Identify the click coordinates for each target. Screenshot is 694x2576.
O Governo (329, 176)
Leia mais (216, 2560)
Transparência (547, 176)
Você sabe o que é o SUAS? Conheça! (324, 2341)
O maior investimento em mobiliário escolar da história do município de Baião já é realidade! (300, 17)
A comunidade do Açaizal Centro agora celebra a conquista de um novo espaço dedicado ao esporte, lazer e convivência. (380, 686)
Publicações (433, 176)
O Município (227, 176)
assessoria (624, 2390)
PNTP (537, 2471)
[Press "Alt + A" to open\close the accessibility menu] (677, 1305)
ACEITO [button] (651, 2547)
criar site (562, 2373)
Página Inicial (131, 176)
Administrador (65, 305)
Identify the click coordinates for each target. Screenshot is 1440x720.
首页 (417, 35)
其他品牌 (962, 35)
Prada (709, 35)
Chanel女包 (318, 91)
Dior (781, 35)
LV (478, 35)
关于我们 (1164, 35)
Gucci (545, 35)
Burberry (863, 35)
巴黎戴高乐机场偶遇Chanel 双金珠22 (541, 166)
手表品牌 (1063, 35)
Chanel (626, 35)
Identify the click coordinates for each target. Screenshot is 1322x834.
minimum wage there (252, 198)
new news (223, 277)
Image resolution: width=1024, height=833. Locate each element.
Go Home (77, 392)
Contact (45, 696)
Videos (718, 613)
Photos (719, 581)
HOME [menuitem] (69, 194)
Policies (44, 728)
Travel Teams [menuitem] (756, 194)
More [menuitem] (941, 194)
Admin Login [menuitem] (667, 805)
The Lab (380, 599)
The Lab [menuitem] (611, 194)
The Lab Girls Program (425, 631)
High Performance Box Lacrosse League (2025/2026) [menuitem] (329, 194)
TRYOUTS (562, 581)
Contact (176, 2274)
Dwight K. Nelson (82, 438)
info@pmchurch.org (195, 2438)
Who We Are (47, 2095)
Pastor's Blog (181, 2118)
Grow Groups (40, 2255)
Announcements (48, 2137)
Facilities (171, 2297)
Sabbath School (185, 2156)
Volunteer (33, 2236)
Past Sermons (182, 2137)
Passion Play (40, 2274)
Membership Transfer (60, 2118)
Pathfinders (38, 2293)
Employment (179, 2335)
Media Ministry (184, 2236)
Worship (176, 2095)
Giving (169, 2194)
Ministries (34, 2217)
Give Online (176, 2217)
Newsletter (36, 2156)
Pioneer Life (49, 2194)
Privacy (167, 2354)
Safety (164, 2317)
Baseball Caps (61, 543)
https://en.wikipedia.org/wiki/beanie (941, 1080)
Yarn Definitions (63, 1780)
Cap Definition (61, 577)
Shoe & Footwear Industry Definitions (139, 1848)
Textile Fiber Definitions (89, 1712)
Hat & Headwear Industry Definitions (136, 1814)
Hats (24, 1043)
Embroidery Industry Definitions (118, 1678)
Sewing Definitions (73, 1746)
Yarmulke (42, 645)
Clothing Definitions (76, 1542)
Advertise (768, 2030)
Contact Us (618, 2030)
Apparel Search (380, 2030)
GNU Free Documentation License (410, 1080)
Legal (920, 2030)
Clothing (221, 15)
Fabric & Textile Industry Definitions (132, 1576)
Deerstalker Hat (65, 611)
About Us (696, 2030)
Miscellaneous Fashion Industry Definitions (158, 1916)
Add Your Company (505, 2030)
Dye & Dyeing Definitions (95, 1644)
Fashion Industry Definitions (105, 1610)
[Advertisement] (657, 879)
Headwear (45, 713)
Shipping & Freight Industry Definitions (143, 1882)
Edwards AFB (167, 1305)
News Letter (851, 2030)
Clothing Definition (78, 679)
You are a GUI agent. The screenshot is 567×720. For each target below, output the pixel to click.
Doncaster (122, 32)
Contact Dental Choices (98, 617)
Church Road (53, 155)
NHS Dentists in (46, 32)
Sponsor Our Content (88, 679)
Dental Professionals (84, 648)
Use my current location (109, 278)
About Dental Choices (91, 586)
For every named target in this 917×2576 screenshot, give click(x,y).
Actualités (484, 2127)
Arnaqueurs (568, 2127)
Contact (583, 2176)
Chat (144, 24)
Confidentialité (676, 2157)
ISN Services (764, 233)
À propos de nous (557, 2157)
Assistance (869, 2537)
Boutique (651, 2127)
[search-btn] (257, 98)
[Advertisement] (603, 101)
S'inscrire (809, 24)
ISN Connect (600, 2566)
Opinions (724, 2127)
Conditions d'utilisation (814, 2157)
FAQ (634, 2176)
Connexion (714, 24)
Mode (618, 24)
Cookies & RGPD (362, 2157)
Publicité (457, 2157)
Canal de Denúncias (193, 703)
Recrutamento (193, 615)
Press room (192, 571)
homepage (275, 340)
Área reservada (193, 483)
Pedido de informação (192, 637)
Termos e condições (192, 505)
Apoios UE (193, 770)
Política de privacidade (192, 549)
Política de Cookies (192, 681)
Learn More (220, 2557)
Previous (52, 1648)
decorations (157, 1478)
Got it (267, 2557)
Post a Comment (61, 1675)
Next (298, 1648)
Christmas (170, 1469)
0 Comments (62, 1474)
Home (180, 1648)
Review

PROBLEM TO SOLVE -> Please revise all of the records above so that "Identify the click coordinates" becomes "Find the click coordinates" wherever it occurs, with every other part left unchanged.

PROBLEM SOLUTION ->
Find the click coordinates for each target. Screenshot is 694x2576.
O Governo (329, 176)
Leia mais (216, 2560)
Transparência (547, 176)
Você sabe o que é o SUAS? Conheça! (324, 2341)
O maior investimento em mobiliário escolar da história do município de Baião já é realidade! (300, 17)
A comunidade do Açaizal Centro agora celebra a conquista de um novo espaço dedicado ao esporte, lazer e convivência. (380, 686)
Publicações (433, 176)
O Município (227, 176)
assessoria (624, 2390)
PNTP (537, 2471)
[Press "Alt + A" to open\close the accessibility menu] (677, 1305)
ACEITO [button] (651, 2547)
criar site (562, 2373)
Página Inicial (131, 176)
Administrador (65, 305)
Find the click coordinates for each target. Screenshot is 1440x720.
首页 (417, 35)
其他品牌 (962, 35)
Prada (709, 35)
Chanel女包 (318, 91)
Dior (781, 35)
LV (478, 35)
关于我们 (1164, 35)
Gucci (545, 35)
Burberry (863, 35)
巴黎戴高乐机场偶遇Chanel 双金珠22 (541, 166)
手表品牌 (1063, 35)
Chanel (626, 35)
Find the click coordinates for each target. Screenshot is 1322x834.
minimum wage there (252, 198)
new news (223, 277)
Image resolution: width=1024, height=833. Locate each element.
Go Home (77, 392)
Contact (45, 696)
Videos (718, 613)
Photos (719, 581)
HOME [menuitem] (69, 194)
Policies (44, 728)
Travel Teams [menuitem] (756, 194)
More [menuitem] (941, 194)
Admin Login [menuitem] (667, 805)
The Lab (380, 599)
The Lab [menuitem] (611, 194)
The Lab Girls Program (425, 631)
High Performance Box Lacrosse League (2025/2026) [menuitem] (329, 194)
TRYOUTS (562, 581)
Contact (176, 2274)
Dwight K. Nelson (82, 438)
info@pmchurch.org (195, 2438)
Who We Are (47, 2095)
Pastor's Blog (181, 2118)
Grow Groups (40, 2255)
Announcements (48, 2137)
Facilities (171, 2297)
Sabbath School (185, 2156)
Volunteer (33, 2236)
Past Sermons (182, 2137)
Passion Play (40, 2274)
Membership Transfer (60, 2118)
Pathfinders (38, 2293)
Employment (179, 2335)
Media Ministry (184, 2236)
Worship (176, 2095)
Giving (169, 2194)
Ministries (34, 2217)
Give Online (176, 2217)
Newsletter (36, 2156)
Pioneer Life (49, 2194)
Privacy (167, 2354)
Safety (164, 2317)
Baseball Caps (61, 543)
https://en.wikipedia.org/wiki/beanie (941, 1080)
Yarn Definitions (63, 1780)
Cap Definition (61, 577)
Shoe & Footwear Industry Definitions (139, 1848)
Textile Fiber Definitions (89, 1712)
Hat & Headwear Industry Definitions (136, 1814)
Hats (24, 1043)
Embroidery Industry Definitions (118, 1678)
Sewing Definitions (73, 1746)
Yarmulke (42, 645)
Clothing Definitions (76, 1542)
Advertise (768, 2030)
Contact Us (618, 2030)
Apparel Search (380, 2030)
GNU Free Documentation License (410, 1080)
Legal (920, 2030)
Clothing (221, 15)
Fabric & Textile Industry Definitions (132, 1576)
Deerstalker Hat (65, 611)
About Us (696, 2030)
Miscellaneous Fashion Industry Definitions (158, 1916)
Add Your Company (505, 2030)
Dye & Dyeing Definitions (95, 1644)
Fashion Industry Definitions (105, 1610)
[Advertisement] (657, 879)
Headwear (45, 713)
Shipping & Freight Industry Definitions (143, 1882)
Edwards AFB (167, 1305)
News Letter (851, 2030)
Clothing Definition (78, 679)
You are a GUI agent. The screenshot is 567×720. For each target below, output the pixel to click.
Doncaster (122, 32)
Contact Dental Choices (98, 617)
Church Road (53, 155)
NHS Dentists in (46, 32)
Sponsor Our Content (88, 679)
Dental Professionals (84, 648)
Use my current location (109, 278)
About Dental Choices (91, 586)
For every named target in this 917×2576 screenshot, give click(x,y).
Actualités (484, 2127)
Arnaqueurs (568, 2127)
Contact (583, 2176)
Chat (144, 24)
Confidentialité (676, 2157)
ISN Services (764, 233)
À propos de nous (557, 2157)
Assistance (869, 2537)
Boutique (651, 2127)
[search-btn] (257, 98)
[Advertisement] (603, 101)
S'inscrire (809, 24)
ISN Connect (600, 2566)
Opinions (724, 2127)
Conditions d'utilisation (814, 2157)
FAQ (634, 2176)
Connexion (714, 24)
Mode (618, 24)
Cookies & RGPD (362, 2157)
Publicité (457, 2157)
Canal de Denúncias (193, 703)
Recrutamento (193, 615)
Press room (192, 571)
homepage (275, 340)
Área reservada (193, 483)
Pedido de informação (192, 637)
Termos e condições (192, 505)
Apoios UE (193, 770)
Política de privacidade (192, 549)
Política de Cookies (192, 681)
Learn More (220, 2557)
Previous (52, 1648)
decorations (157, 1478)
Got it (267, 2557)
Post a Comment (61, 1675)
Next (298, 1648)
Christmas (170, 1469)
0 Comments (62, 1474)
Home (180, 1648)
Review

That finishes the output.